Su mensaje fue claro: no habrá impunidad para la barbarie, la policía restauró el orden público, y el gobierno, dispuesto a asumir los costos políticos por el uso de la fuerza, terminó fortalecido. El Mandatario no descartó el despliegue del Ejército, si fuere necesario.
La oposición laborista, los alcaldes y dirigentes vecinales apoyaron a Cameron; saben que la seguridad está por encima de otras demandas sociales, incluida la educación. La prensa publicó fotografías de los saqueadores prófugos para capturarlos. Los vecinos se organizaron para limpiar los destrozos. Centenares de violentistas han sido encarcelados. Los jueces trabajaron en horarios extraordinarios, se reforzó la policía con personal en retiro y, ante la saturación de las cárceles, se habilitaron las comisarías. Allí las instituciones funcionan: la justicia actúa con severidad; los políticos no sacan cálculos electorales cuando está comprometido el interés nacional; las organizaciones civiles actúan para defender el orden, y el país se une para repudiar los desbordes.

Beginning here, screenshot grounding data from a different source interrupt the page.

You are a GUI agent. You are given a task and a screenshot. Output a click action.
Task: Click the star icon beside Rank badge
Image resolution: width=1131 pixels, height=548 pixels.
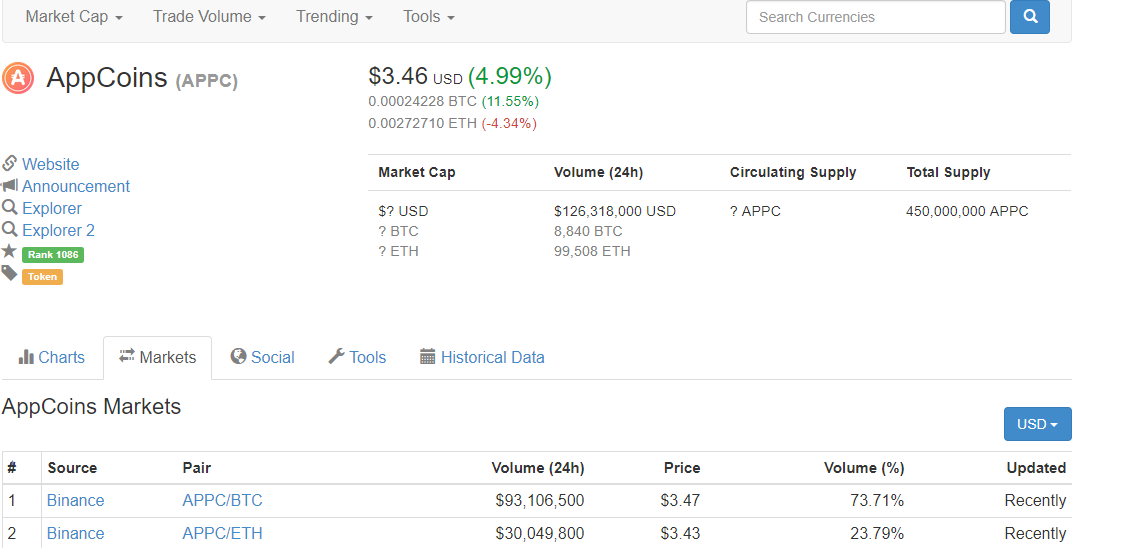[x=10, y=252]
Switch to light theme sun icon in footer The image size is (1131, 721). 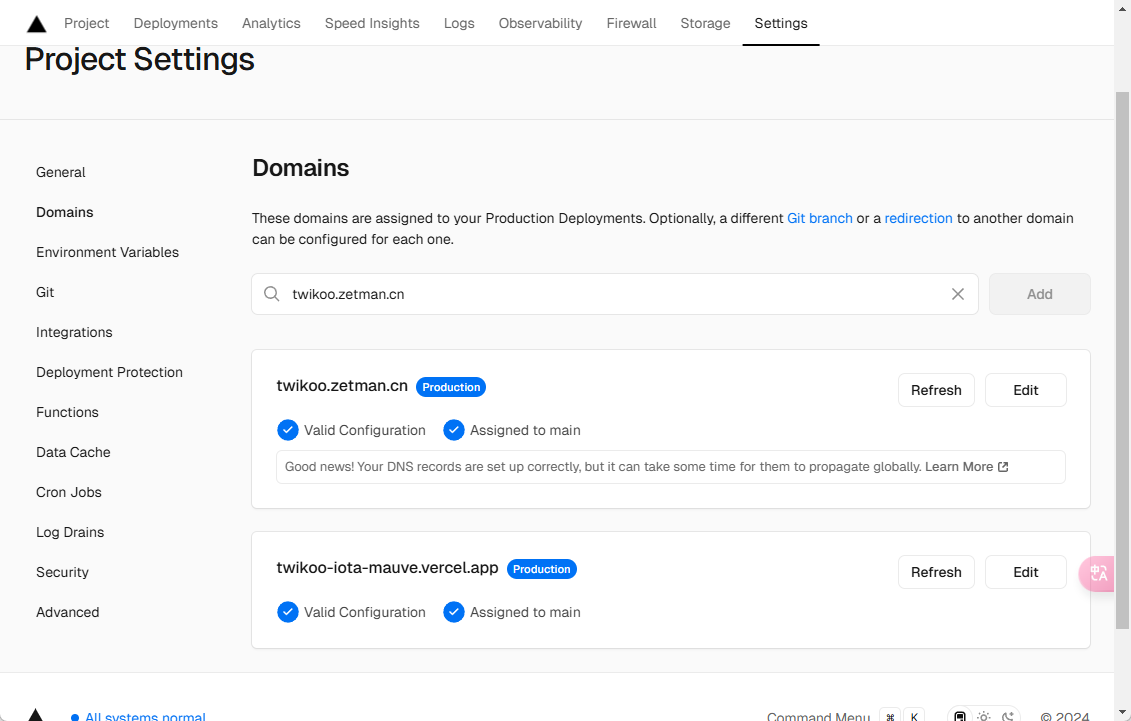[984, 716]
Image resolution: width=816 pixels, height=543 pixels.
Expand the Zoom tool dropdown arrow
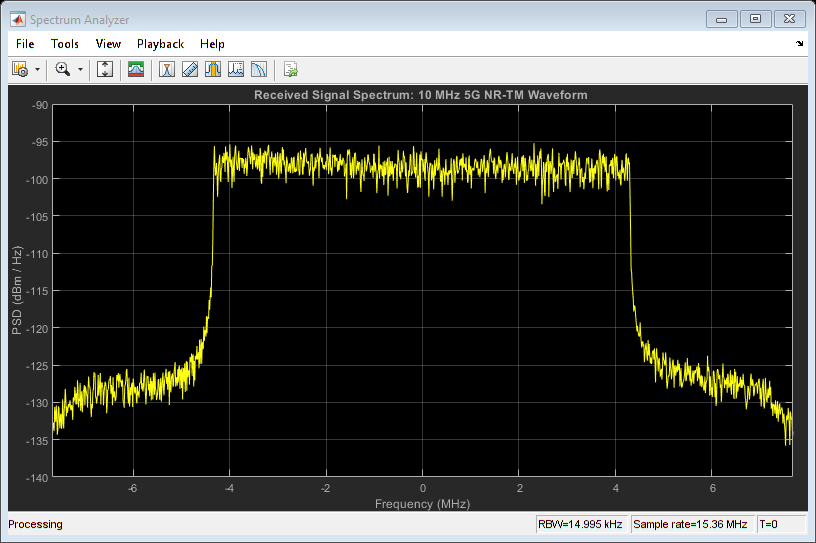(80, 69)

Los británicos han reaccionado siguiendo a John Stuart Mill, quien afirmó que la libertad de un individuo está limitada: no puede hacer daño a otra persona. Cicerón, 16 siglos antes, sostenía " Salus populi suprema est lex " (la seguridad de la gente es la ley suprema).
Un factor decisivo de la delincuencia es la ausencia de castigo. Los vándalos crecen desde la escuela como matones, rompen vidrios y luminarias, practican robos menores, para terminar como criminales camuflados en las manifestaciones, sin que nadie los castigue. Está en los padres, la educación, profesores, jueces, policías y autoridades imponer la disciplina para poner fin a la tolerancia del pillaje.
El vandalismo daña la vida civilizada y tiene dimensiones políticas: es funcional a los supuestos progresistas que, estúpidamente, lo estiman resultado de fracturas sociales. Y beneficia especialmente a los comunistas, que aprovechan las manifestaciones violentas para empoderarse, asumir como interlocutores -con la ingenua aceptación de muchos de nuestros políticos- y para justificar la violencia como repudio a la libertad de enseñanza.
En la erradicación del vandalismo están en juego la seguridad y la defensa de las libertades políticas y económicas, que destacan a Chile como un ejemplo ordenado de democracia y progreso, en comparación con otros modelos fracasados, como el marxismo en Cuba y el populismo en varios países de la región. A ellos también les interesa que se instaure el desorden impune en Chile, para validar sus agonizantes proyectos.